▶ _The task_
Among the entries that follow, some lines contain the word "agent". Show all of them.

Stored items
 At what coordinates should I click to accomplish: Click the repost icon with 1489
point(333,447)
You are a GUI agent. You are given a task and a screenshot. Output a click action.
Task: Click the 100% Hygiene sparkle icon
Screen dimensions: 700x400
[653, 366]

...

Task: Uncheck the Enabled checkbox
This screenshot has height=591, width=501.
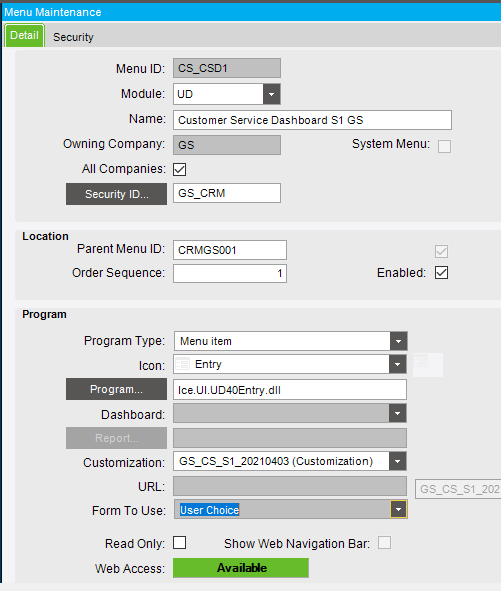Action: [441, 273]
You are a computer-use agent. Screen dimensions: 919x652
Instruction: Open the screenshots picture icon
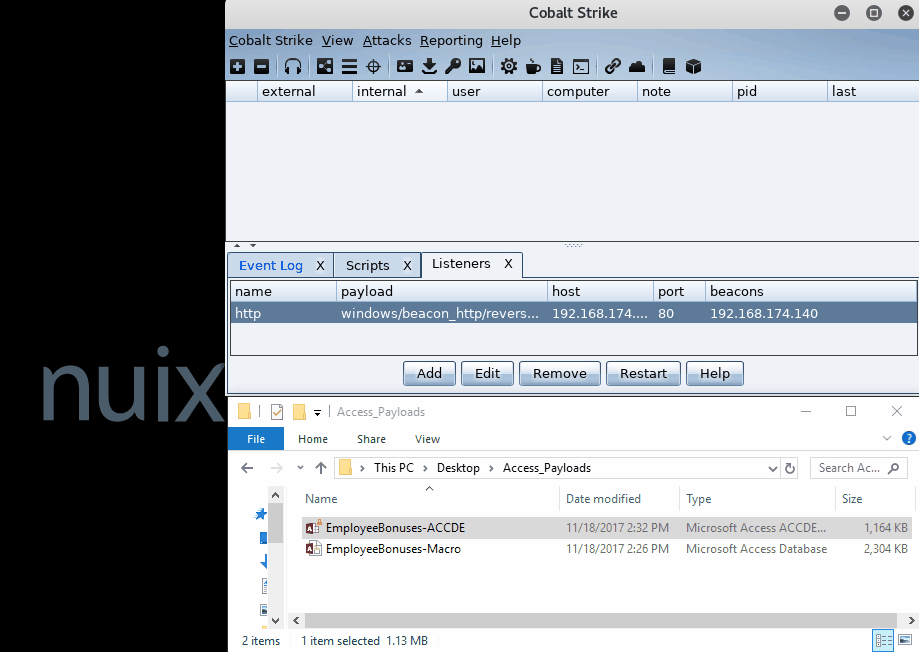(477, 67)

▶ _Output for this task_
You are a GUI agent. You are given a task and a screenshot. Output a click action.
You are a computer-use agent. Screen dimensions: 919x652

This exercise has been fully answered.